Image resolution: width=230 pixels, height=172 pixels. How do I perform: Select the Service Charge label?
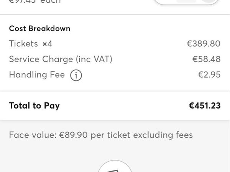point(41,59)
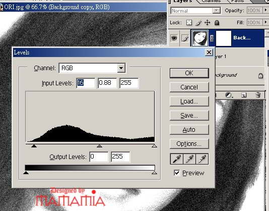Uncheck the Preview checkbox
Screen dimensions: 269x211
(x=177, y=173)
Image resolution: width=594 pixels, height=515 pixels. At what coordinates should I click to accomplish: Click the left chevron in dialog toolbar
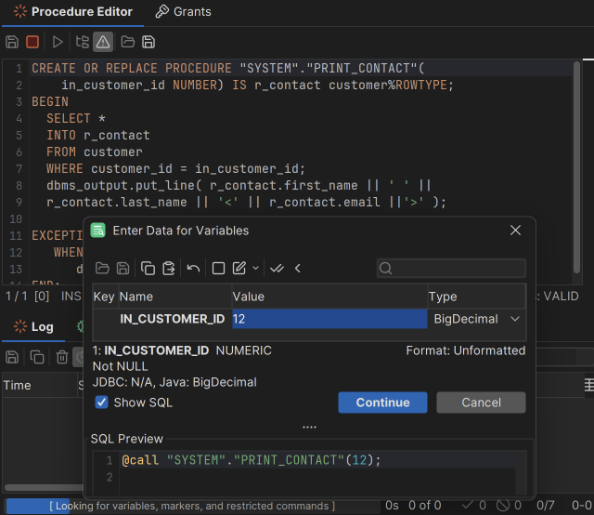coord(298,269)
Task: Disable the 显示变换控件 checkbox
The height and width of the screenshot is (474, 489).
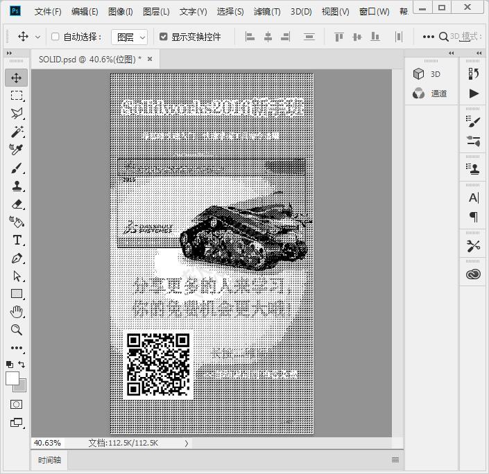Action: [164, 37]

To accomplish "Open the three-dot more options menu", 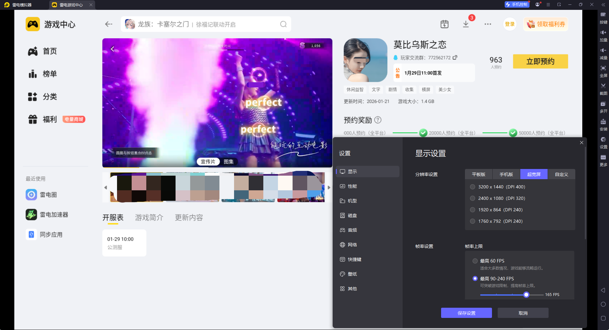I will [x=488, y=24].
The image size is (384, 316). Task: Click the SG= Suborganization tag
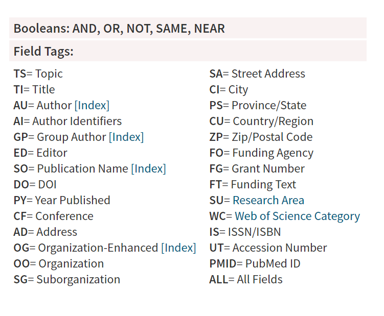[x=67, y=280]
##########
GOAL OF THE EXERCISE => Write out exactly the stretch of lines that begins with the line containing "The image size" and ends with the last line of the records above, leaving out the pictures.

REPLY TO THE EXERCISE =>
The image size is (384, 316). Task: Click the SG= Suborganization tag
[x=67, y=280]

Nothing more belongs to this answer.